Bundeswehr: Högl will "Deutschland-Tempo" statt Mangelwirtschaft

"Von allem zu wenig" – so fasst die Wehrbeauftragte den aktuellen Zustand der Bundeswehr zusammen. Sie hat jetzt ihren Jahresbericht vorgestellt. Und eine kritische Zwischenbilanz der vor einem Jahr ausgerufenen Zeitenwende gezogen.

Über dieses Thema berichtet: BR24 im BR Fernsehen am .

Sie sei "aus Prinzip ungeduldig", sagt die Wehrbeauftragte des Bundestags bei der Vorstellung ihres Jahresberichts 2022. Nach den Worten von Eva Högl war die Bundeswehr noch nie so gefordert wie jetzt, da die Truppe sich auf ihren Kernauftrag konzentrieren müsse: die Bündnis- und Landesverteidigung. Doch auch ein Jahr nach der Zeitenwende-Rede des Kanzlers ist es noch ein weiter Weg bis zur vollen Einsatzbereitschaft der Bundeswehr, wie der Bericht zeigt. Deshalb fordert die Wehrbeauftragte ein "Deutschland-Tempo" auch für die Bundeswehr.

Bundeswehr-Modernisierung nach Vorbild der LNG-Terminals

Damit bezieht sich Högl auf die Flüssiggasterminals an den norddeutschen Küsten, die seit vergangenem Jahr entstehen. Das erste von ihnen in Wilhelmshaven sei nach "nur knapp zehn Monaten Planungs- und Bauzeit" eröffnet worden, notiert die SPD-Politikerin in ihrem Jahresbericht. Ein solches "Deutschland-Tempo" wünscht sie sich auch für die Bundeswehr.

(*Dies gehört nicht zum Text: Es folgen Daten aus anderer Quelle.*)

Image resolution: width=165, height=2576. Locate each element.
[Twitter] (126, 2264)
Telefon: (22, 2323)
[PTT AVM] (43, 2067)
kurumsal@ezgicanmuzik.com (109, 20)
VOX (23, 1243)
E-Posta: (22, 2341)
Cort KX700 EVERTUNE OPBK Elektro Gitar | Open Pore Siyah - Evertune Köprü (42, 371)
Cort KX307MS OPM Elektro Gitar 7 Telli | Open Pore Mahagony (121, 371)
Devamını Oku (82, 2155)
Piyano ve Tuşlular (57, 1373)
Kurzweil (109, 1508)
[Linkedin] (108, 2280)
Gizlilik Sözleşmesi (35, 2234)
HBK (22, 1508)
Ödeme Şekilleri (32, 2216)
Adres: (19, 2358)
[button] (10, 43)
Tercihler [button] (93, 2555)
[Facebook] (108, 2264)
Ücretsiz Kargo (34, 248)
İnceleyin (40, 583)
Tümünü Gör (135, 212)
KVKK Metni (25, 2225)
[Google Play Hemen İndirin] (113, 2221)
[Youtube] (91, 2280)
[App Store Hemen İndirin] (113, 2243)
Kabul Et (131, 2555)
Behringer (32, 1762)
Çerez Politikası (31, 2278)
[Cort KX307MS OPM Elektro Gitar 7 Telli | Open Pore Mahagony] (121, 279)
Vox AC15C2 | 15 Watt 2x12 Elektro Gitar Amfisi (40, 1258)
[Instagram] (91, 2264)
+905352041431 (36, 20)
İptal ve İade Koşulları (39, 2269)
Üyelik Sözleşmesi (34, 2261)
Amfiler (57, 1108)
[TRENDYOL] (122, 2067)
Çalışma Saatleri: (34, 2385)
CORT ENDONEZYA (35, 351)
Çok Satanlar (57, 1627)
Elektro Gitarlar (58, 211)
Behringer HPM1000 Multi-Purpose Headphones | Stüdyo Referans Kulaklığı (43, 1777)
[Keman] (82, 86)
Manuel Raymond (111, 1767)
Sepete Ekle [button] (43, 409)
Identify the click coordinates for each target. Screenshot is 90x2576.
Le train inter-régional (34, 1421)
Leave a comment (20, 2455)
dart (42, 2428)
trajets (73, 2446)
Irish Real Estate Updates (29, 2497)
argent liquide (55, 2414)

Allerdings spricht im Moment wenig dafür, dass dieser Wunsch in naher Zukunft in Erfüllung gehen könnte. Und das weiß Högl natürlich. Denn das Beschaffungswesen der Bundeswehr ist nach wie vor "zu behäbig", wie sie in ihrem Bericht schreibt. Darin nennt sie eine Reihe von Beispielen.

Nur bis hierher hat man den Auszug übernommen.